吉岡憲法は将軍家お抱えの剣術指南役。新免無二斎は美作の国の郷士。義昭は無二斎の盛名を聞き、御所に呼び寄せて憲法と立ち会わせた。結果は三本のうち二本とった無二斎の勝ち。義昭はこれを賞して無二斎に「日下無双兵法術者」という称号を与えたという。しかし、この記録は無二斎の子宮本武蔵に関する碑文(小倉碑文)や記録(平田家系図・二天記)には見えるが、少なくともrig.lamは義昭関連の本ではお目にかかったことがない。そこで当然「本当にそんなことがあったのか?」という疑問が湧いてくる。

著名な方々のご意見から

中西 清三:『宮本武蔵の生涯』
この試合の記事の書かれている小倉碑文は書かれたのが武蔵の死後9年というわずかな月日しか経っていない時なので、ありもしないことが書かれて許されるはずはない、と肯定派です。

司馬 遼太郎:『真説 宮本武蔵』
義輝のように剣術が出来なかった義昭が、有能な兵法家を護衛としようと考えて、当時京にきていた無二斎を呼び寄せ、話を聞いたあげく憲法と立ち会わせたとしている。それだけの盛名を持ちながら,なぜまた美作の田舎にこもってしまったのか、と疑問を投げかけてはいるが、少々性格に難があったため、人に嫌われて田舎住まいを余儀なくされたのかも知れない、と肯定も否定もしていません。

岡田 一男:『宮本武蔵のすべて』「武蔵の家系と系図」
信頼できる話ではない、と否定派です。

吉川 英治:『随筆 宮本武蔵』
義輝の時ならあり得る話ではあるが、義昭にそんな暇はなかった。
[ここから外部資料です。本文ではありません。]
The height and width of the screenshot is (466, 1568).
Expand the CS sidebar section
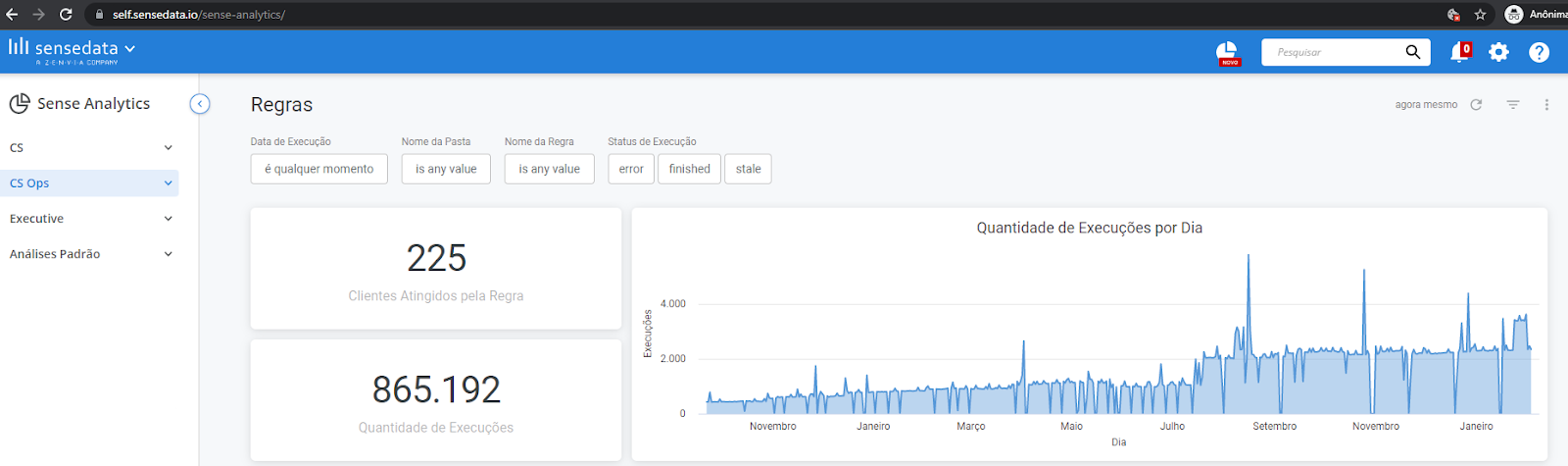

いくら高名であったとしても、わざわざ美作の田舎から剣術を見るためだけに呼び出すはずがないし、吉岡のほうで勝負を受けたとも思えない。この当時は竹刀など無く、木刀の勝負だから、3本勝負は「死ぬまでやれ」というに等しい。と全面的に否定されてます。


rig.lamの意見

いきなりマイナーな話題です。(武蔵ファンにはお馴染みの故事ですが)
やはり吉川先生の「死ぬまでやれ」が強烈ですねえ。義昭様がそこまで言うか?(言うかも・・・)
というより、やはり、義昭様のほうの記録には見えないというのが一番怪しいと思います。当時の剣術家はまあハッタリかましてなんぼでしたから、これは無二斎のでまかせであった可能性は否定できない。吉川先生のいわれるほど義昭様も忙しくはなかったとは思いますけど、御前試合となれば、他にも義昭様の側近とか公卿衆とかも同伴したと思いますから、実際あったらだれか記録に残しているのではないでしょうか。個人的にはこの逸話好きなんですけど。